• _Task item_:
Produce again, without any change, the lines running from the one with "Click the START" through the final line of the data below, and only those.

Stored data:
* * *

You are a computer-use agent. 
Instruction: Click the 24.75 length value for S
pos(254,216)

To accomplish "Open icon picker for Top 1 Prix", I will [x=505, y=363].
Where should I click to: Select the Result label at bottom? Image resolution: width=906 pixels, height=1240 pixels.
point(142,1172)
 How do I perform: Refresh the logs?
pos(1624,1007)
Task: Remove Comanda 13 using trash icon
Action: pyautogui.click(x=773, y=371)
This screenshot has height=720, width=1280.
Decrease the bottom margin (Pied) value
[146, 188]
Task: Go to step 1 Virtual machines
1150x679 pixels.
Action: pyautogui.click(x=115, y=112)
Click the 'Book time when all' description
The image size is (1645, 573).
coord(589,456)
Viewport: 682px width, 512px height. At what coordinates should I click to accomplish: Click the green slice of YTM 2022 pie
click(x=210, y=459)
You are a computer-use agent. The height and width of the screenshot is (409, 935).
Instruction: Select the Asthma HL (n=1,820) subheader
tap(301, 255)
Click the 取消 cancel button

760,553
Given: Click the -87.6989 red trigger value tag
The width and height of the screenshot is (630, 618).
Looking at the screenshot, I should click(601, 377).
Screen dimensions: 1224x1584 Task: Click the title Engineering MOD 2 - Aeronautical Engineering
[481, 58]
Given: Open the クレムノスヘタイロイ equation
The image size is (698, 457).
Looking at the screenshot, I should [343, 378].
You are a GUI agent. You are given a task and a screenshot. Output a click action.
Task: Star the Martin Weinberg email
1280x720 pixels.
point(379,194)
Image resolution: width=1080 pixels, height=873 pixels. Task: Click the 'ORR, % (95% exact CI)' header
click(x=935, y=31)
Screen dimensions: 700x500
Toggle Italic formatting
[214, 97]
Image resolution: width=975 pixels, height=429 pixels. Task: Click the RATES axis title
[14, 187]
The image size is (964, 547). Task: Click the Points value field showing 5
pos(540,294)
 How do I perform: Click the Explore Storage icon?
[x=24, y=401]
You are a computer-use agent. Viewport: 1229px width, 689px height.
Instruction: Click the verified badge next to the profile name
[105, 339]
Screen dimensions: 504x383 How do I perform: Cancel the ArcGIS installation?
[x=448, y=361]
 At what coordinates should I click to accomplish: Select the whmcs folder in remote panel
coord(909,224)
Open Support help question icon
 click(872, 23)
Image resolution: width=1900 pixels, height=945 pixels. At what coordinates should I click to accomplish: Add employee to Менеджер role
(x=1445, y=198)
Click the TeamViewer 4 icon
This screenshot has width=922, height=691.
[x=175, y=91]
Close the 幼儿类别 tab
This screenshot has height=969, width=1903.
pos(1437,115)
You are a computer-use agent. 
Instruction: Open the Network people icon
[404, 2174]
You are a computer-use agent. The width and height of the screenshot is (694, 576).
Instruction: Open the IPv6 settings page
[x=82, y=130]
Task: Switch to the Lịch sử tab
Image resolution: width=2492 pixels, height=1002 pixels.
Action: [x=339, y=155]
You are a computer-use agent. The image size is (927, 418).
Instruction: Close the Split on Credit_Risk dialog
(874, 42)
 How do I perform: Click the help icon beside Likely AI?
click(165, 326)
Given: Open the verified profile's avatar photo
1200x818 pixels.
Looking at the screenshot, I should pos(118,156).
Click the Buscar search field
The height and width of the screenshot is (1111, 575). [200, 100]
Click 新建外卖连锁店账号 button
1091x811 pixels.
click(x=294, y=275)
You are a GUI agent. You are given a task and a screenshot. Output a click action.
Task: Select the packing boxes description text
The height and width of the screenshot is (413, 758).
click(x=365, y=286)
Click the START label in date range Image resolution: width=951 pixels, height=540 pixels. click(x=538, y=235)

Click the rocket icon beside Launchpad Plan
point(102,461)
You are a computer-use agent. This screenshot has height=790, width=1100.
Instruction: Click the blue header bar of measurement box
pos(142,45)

* * *

• _Exercise output_:
Click the START label in date range Image resolution: width=951 pixels, height=540 pixels. click(x=538, y=235)

Click the rocket icon beside Launchpad Plan
point(102,461)
You are a computer-use agent. This screenshot has height=790, width=1100.
Instruction: Click the blue header bar of measurement box
pos(142,45)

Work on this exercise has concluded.